Observable clinical improvements appeared in patient ID#5 (Table 1). The exposed tumor of the liver was degraded entirely (Figures 4B,K). Drastic reduction in his PSA level and abdominal circumference (Figures 4L,N) were also noticeable. Same as the patients in the breast cancer cohort, none of the patients with liver metastasis showed serum electrolyte perturbation (Figures 4I,M,Q). Additionally, nothing was found correlated with PECT effects against neither cardiac, liver, kidney, spleen, and gastric functions, nor neuronal conduction. These bright observations resulted in the performance of a ten patient-liver cohort (with metastatic liver) that were administered PECT, and improvements in their clinical conditions were observed (Table 1).
We observed that PECT showed considerable controlling and suppressing effects on proliferation and invasive functions of metastatic liver tumor cells. It might be initiated from the affected membrane and cytoskeletal compartments of metastatic liver cells from accumulated electrostatic potential while no dysfunctions were recorded from normal cells of the liver. This might be another way to understand the structural and functional differences between normal liver and malignant metastatic cells (35). They showed entirely different reactions to stimulation with PECs in our study.

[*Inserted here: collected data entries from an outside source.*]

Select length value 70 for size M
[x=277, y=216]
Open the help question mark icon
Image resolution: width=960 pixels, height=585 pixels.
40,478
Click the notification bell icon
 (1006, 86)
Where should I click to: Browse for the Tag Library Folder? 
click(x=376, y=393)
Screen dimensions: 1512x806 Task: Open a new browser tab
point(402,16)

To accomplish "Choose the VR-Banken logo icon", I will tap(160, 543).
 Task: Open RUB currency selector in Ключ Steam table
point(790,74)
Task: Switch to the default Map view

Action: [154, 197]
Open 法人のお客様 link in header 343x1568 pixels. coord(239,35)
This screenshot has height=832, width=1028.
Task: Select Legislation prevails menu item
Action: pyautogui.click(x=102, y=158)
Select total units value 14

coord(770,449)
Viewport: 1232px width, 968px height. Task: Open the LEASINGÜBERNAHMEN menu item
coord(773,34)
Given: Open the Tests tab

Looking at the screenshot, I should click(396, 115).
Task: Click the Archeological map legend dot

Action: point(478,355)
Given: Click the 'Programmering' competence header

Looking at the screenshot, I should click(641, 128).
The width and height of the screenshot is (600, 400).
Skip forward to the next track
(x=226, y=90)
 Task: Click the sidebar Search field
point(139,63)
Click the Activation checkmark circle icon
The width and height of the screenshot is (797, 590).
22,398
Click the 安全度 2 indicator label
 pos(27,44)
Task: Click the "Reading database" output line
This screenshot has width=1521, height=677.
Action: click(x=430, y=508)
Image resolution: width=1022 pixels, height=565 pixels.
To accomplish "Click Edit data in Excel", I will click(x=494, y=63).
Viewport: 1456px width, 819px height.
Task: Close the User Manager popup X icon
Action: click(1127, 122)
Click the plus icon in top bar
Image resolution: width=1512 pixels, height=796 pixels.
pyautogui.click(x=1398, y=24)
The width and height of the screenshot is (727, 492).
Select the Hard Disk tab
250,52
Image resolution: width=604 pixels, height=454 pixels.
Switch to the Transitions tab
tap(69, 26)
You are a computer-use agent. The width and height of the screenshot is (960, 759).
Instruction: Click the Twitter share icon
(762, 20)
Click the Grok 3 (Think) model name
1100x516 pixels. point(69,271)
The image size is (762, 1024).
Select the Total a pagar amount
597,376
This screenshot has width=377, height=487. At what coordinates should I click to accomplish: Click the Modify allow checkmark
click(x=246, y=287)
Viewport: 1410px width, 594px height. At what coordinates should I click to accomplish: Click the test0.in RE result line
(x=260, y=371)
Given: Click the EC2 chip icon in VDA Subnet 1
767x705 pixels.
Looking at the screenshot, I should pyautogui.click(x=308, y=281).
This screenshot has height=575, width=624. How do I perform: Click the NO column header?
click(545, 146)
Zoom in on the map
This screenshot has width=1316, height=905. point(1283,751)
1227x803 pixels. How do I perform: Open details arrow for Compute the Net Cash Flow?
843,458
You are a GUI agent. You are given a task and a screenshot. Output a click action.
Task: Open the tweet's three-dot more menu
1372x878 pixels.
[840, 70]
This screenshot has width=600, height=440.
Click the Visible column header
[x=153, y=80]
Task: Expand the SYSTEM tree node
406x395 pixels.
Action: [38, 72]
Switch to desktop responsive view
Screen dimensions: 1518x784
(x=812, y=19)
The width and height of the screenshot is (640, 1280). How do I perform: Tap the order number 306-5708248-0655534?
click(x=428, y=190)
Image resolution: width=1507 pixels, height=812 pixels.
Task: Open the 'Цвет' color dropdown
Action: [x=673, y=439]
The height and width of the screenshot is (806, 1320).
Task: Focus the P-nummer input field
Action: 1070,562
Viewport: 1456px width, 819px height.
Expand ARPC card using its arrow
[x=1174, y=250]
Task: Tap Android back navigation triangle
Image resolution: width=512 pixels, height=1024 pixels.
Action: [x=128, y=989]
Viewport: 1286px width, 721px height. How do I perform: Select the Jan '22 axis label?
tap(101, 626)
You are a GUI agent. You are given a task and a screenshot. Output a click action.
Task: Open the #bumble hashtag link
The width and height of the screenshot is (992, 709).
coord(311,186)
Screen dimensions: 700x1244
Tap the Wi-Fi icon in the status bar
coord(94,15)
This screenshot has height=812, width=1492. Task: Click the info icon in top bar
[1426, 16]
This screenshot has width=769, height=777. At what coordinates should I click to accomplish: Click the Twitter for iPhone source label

3.3. PECT in eight patients with different types of metastatic cancer with solid tumors (other than breast and liver metastasis)
Furthermore, eight patients with different types of metastatic cancers (Supplementary Table 1) are discussed here.
Remarkable changes were observed in post PECT state of the patients, such as: reduced size of the posterior auricular (PA), left para-pharyngeal tumor (LPPT), and left retro-pharyngeal lymph node (LRPLN) tumors (Figures 5A, 6A), with degradation of lung metastatic nodules (Figure 5B), and reduced level of antithyroglobulin markers in patient ID#7 (Figure 6B); degradation of lung metastaticvnodules without recurrence in 6-month follow up (Figure 5C) as well as drastic reduction of erythrocyte sedimentation rate (ESR) factor (Figure 6D) in patient ID#8; extensive healing of cancer induced ulcer (Figures 5D,E), drastic reduction in tumor induced oedema (Figures 5F,G), and reduced levels of CA15-3 markers in patient ID#9 (Figure 6F); up to 75% reduction in size of forehead tumor and the tumor area (Figures 5H–J, 6H) with significant reduction in CA-125 marker (an important pulmonary associated neuroendocrine tumor markers [(36, 37); Figure 6I] in patient ID#10; observable reduction of both hands’ oedema in patient ID#11 (Figures 5K, 6K); complete degradation of epigastric tumor in cardiac region (Figures 5L,M, 6L) with drastic reduction in CA19-9 antigen level [main metastasis associated serum marker in gastric cancers (38)] in patient ID #12 (Figure 6M); reduced size of superficial epigastric tumor (Figures 5N, 6O) with almost degraded expression of ki67 in the remaining tumoral lesions (assayed by biopsy before and after PECT, Figures 5O–Q) with sharp reduction in levels of CA-125 enzyme (Figure 6P) in patient ID#13; and finally more than 3 times reduction in breast mass size with diagnosis of lymphoma (Figures 5R,S), severe reduction in breast oedema, and reduced levels of lactate dehydrogenase serum marker [a marker associated with lymphoma progression (39, 40)] (Figures 6R,S) in patient ID#14. The post-treatment expression of caspase-3 in patient ID#13 has been presented in Supplementary Data Sheet.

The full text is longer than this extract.